Но даже и в более терпимые и либеральные времена повесть «Долг прежде всего» могла появиться в русском журнале только с очень значительными купюрами. Друзья Герцена в петербургских литературных кругах пришли в ужас, прочитав яркое и совершенно «нецензурное» описание французской революции 1789 г. в четвертой главе повести («Троюродные братья»). Никогда ранее в творчестве Герцена антикрепостнические мотивы не звучали так сильно и так художественно. В незавершенной повести Герцен энергичными и скупыми мазками создал первую в русской литературе, самую сжатую и одну из наиболее выразительных хроник дворянского рода, предвосхитив появление в будущем «Дворянского гнезда» Тургенева, «Обломова» Гончарова, «Господ Головлевых» и «Пошехонской старины» Салтыкова-Щедрина – и, конечно, произведений Л. Н. Толстого, особенно страниц «Войны и мира», посвященных быту поместного дворянства XVIII в. «Ничего подобного нет в русской литературе», – говорил Толстой о герценовской хронике дворянского рода Столыгиных.
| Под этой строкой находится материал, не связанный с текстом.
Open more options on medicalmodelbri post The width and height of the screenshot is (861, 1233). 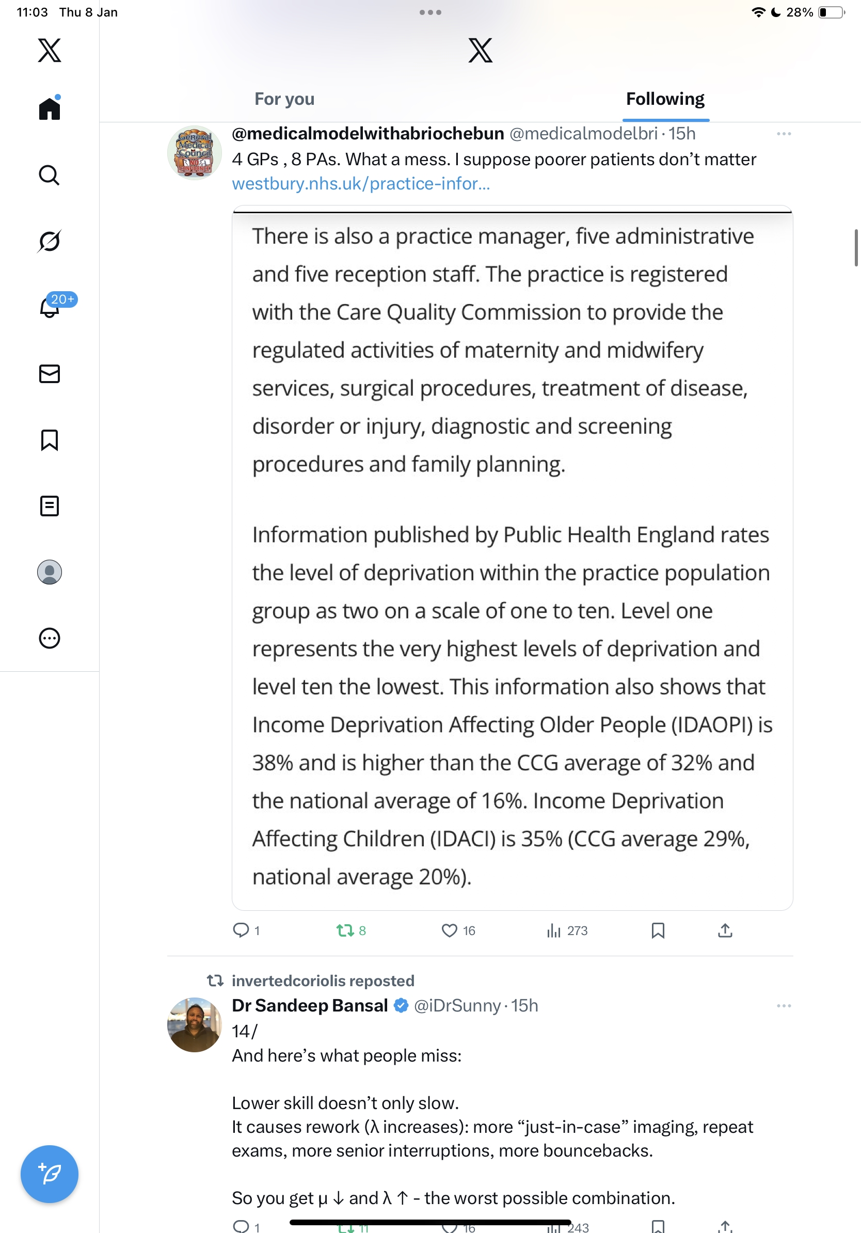coord(783,134)

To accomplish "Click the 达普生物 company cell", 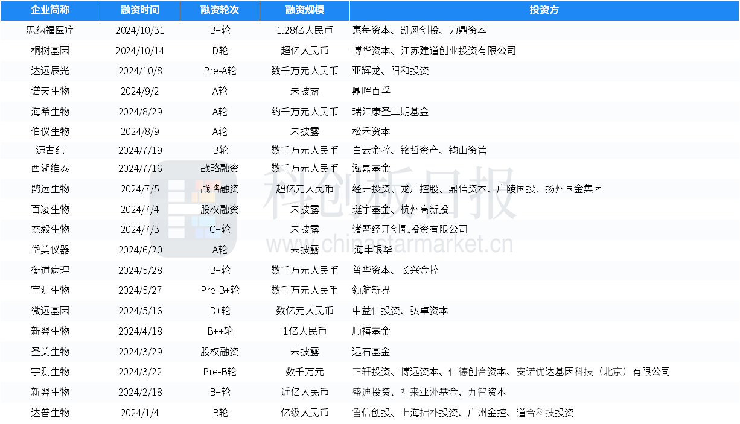I will (50, 413).
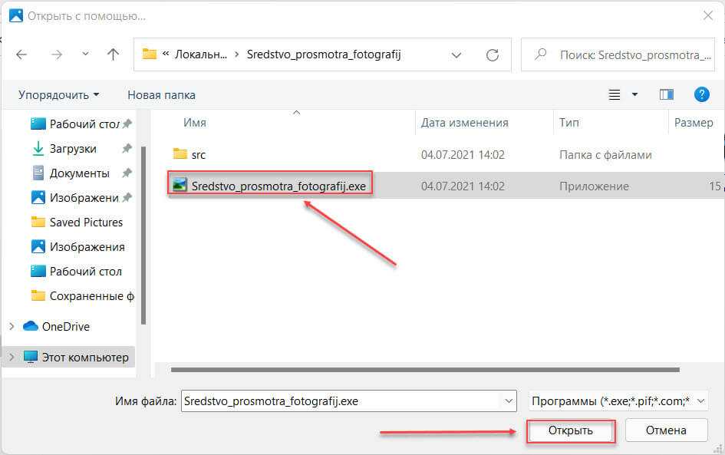
Task: Click the Имя файла input field
Action: click(340, 401)
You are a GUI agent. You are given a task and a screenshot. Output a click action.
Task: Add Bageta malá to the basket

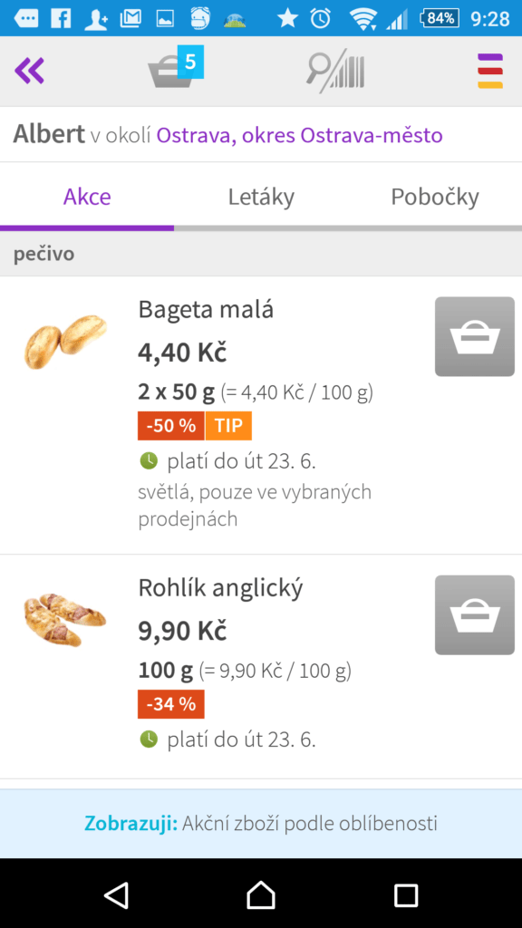tap(475, 336)
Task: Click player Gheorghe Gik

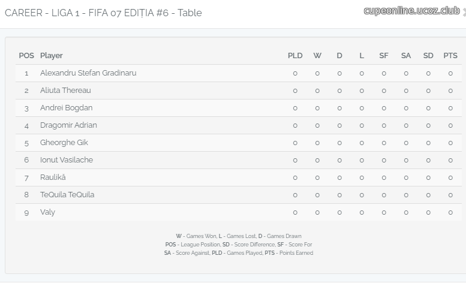Action: pos(64,143)
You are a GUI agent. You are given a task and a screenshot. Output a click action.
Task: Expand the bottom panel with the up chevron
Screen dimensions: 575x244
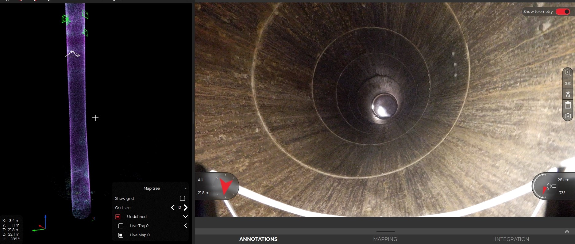click(x=567, y=232)
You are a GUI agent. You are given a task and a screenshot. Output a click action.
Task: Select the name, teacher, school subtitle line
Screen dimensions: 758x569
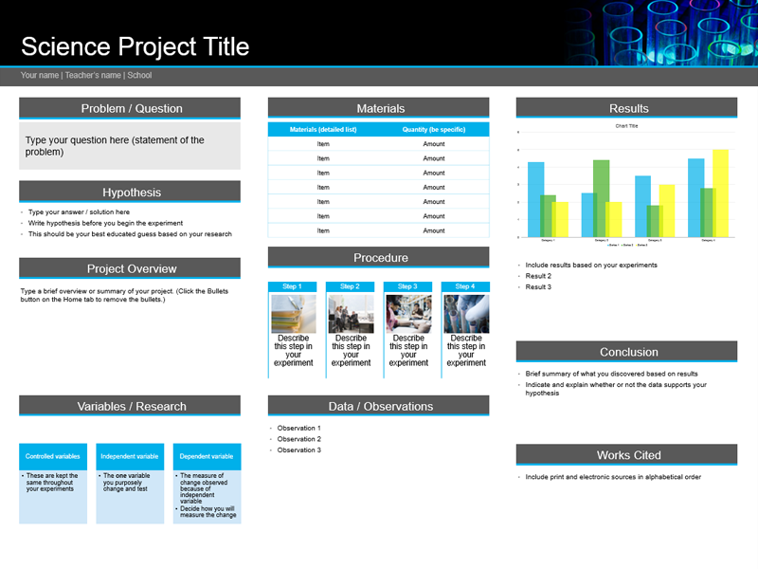(86, 75)
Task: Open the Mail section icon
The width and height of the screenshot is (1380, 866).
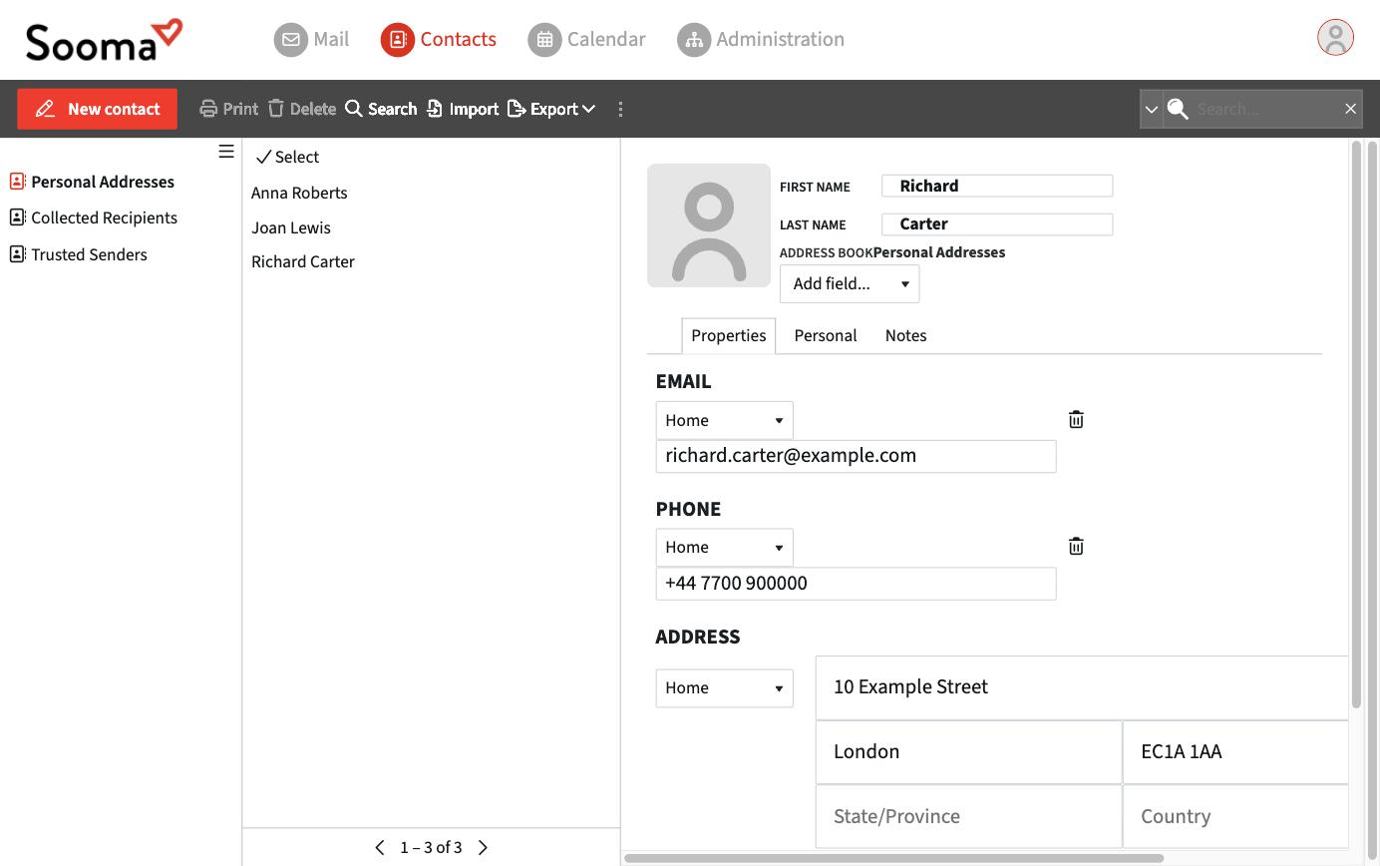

Кстати, встреча Марьи Валерьяновны с Анатолем в первой главе повести «За воротами» предваряет эпизод свидания Анны Карениной с сыном (Толстой о ней: «превосходная, удивительная»).
Герцен достигает расцвета своего дарования как художник в повести «Долг прежде всего». Энергичная, сжатая, освещенная умной, диалектичной и гуманной мыслью, как и его бесподобной легкой и грустной иронией, живопись Герцена в незавершенной повести 1847 г. – это уже во всех основных чертах стиль «Былого и дум». Галерею дворян, слуг, гувернеров в мемуарах Герцена предваряют портреты дядюшки Льва Степановича (с его «гастрическими припадками» и «аристократическими рассказами и воспоминаниями»); «буколико-эротического» помещика Степана Степановича (Степушки) и его всесильной супруги «хамской крови» Акулины Андреевны; Михайлы Степановича, скупца и самодура с «энциклопедическим» образованием, полученным от рекомендованного Вольтером «шевалье де Дрейяк»; зловещей фигуры Тита Трофимовича, «барского фавера» и лазутчика; униженной и одновременно героической матери Анатоля Марьи Валерьяновы; моряка – управляющего имением. Небольшой «пролог» к будущему произведению об Анатоле Столыгине буквально перенасыщен людьми, наблюдениями, деталями, выписанными зрелой рукой большого мастера, призванного стать художником-летописцем своего и «минувшего» веков.